■ What to do:
Starting with the line that holds "How do I perform: Click", repeat each line through the last one below, exactly. Pictures stay out.

Saved data entries
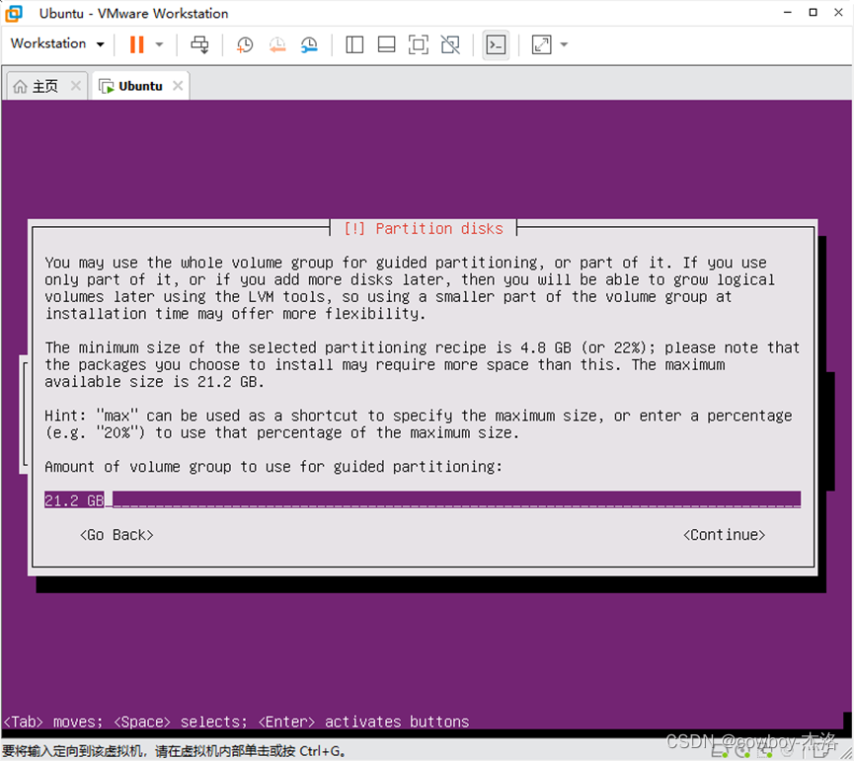Enter full screen mode
The width and height of the screenshot is (854, 761).
click(418, 44)
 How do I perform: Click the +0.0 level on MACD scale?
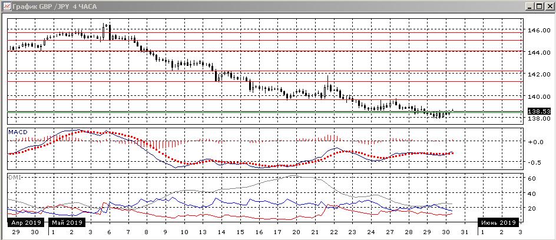(535, 142)
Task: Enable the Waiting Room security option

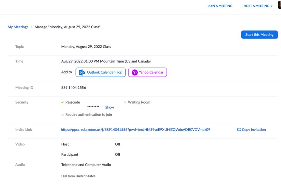Action: pyautogui.click(x=125, y=102)
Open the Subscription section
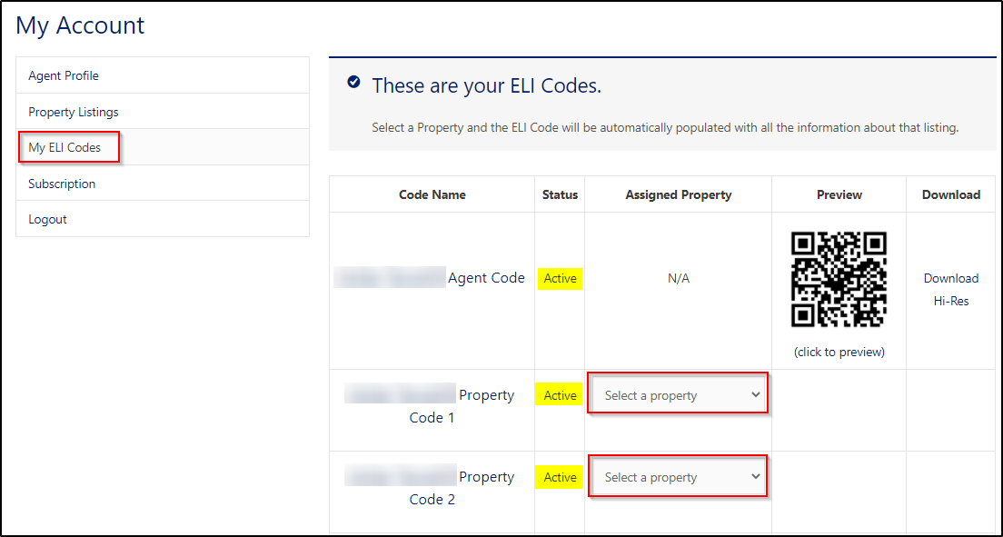The image size is (1003, 537). pos(62,184)
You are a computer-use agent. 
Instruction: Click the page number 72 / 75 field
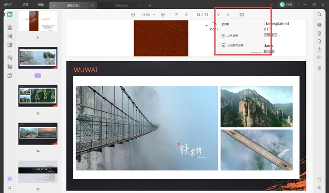click(x=202, y=14)
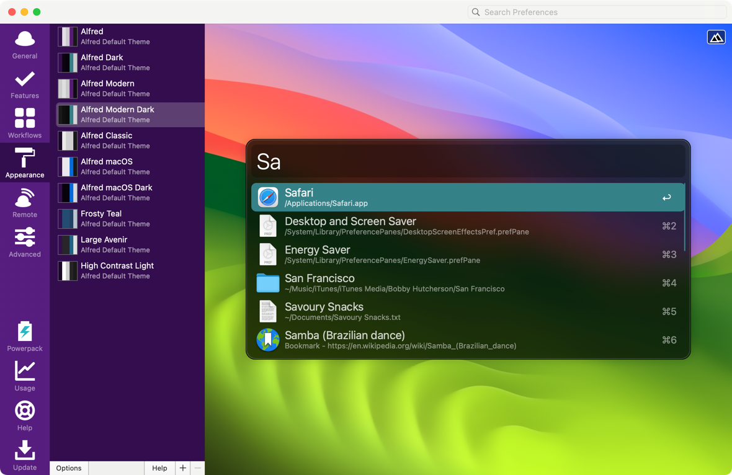Image resolution: width=732 pixels, height=475 pixels.
Task: Select the Alfred macOS theme color swatch
Action: coord(68,167)
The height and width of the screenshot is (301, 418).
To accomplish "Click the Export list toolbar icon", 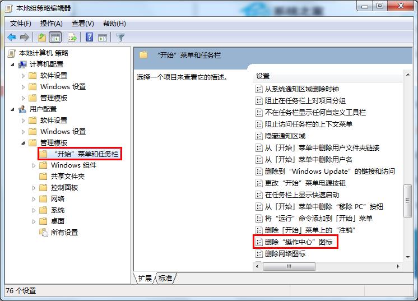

■ Solution to this exercise:
 How do I perform: Click the +0.0 level on MACD scale?
(535, 142)
Task: Enable the Waiting Room security option

Action: pyautogui.click(x=125, y=102)
Open the Subscription section
The image size is (1003, 537). pos(62,184)
You are a computer-use agent. 
Instruction: Click the page number 72 / 75 field
click(x=202, y=14)
Image resolution: width=732 pixels, height=475 pixels.
Task: Select the Alfred macOS theme color swatch
Action: coord(68,167)
The height and width of the screenshot is (301, 418).
To accomplish "Click the Export list toolbar icon", 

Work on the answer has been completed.